**** 阅读文本

事有凑巧,我有位雕塑家朋友,也是木雕收藏家,一年秋天我陪他去东阳参观木雕博物馆。那里陈列的传统木雕工艺品,真是多姿多彩,琳琅满目。我看木雕所用材料质地坚硬、纹理细致,问明有些用的竟是香榧树材,原来这一带是我国香榧的主要产区。那天正好有位诸暨的农艺师来办事,当天要回枫桥去,他主动热情地邀我们去看看名闻遐迩的枫桥香榧之乡。

********
**** 收集的数据

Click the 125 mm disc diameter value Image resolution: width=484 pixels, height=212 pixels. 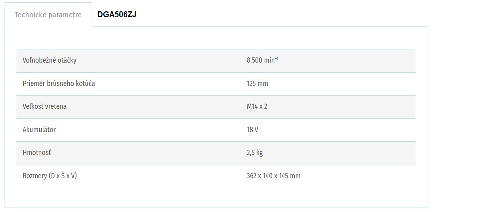(257, 84)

********

▶ [必做任务]
[A] 根据阅读文本回答:
(i) 作者陪朋友去东阳参观的是什么地方?
(ii) 作者问明后得知,有些木雕用的是什么树材?
(iii) 那位诸暨的农艺师当天要回到哪里去?
[B] 把阅读文本中从“事有凑巧,我有位雕塑家朋友,也是木雕收藏”到“看看名闻遐迩的枫桥香榧之乡。”的部分一字不差地返回。
上面的数据用不上。

▶ [逐题答案]
[A]
(i) 木雕博物馆。
(ii) 香榧树材。
(iii) 枫桥。

[B]
事有凑巧,我有位雕塑家朋友,也是木雕收藏家,一年秋天我陪他去东阳参观木雕博物馆。那里陈列的传统木雕工艺品,真是多姿多彩,琳琅满目。我看木雕所用材料质地坚硬、纹理细致,问明有些用的竟是香榧树材,原来这一带是我国香榧的主要产区。那天正好有位诸暨的农艺师来办事,当天要回枫桥去,他主动热情地邀我们去看看名闻遐迩的枫桥香榧之乡。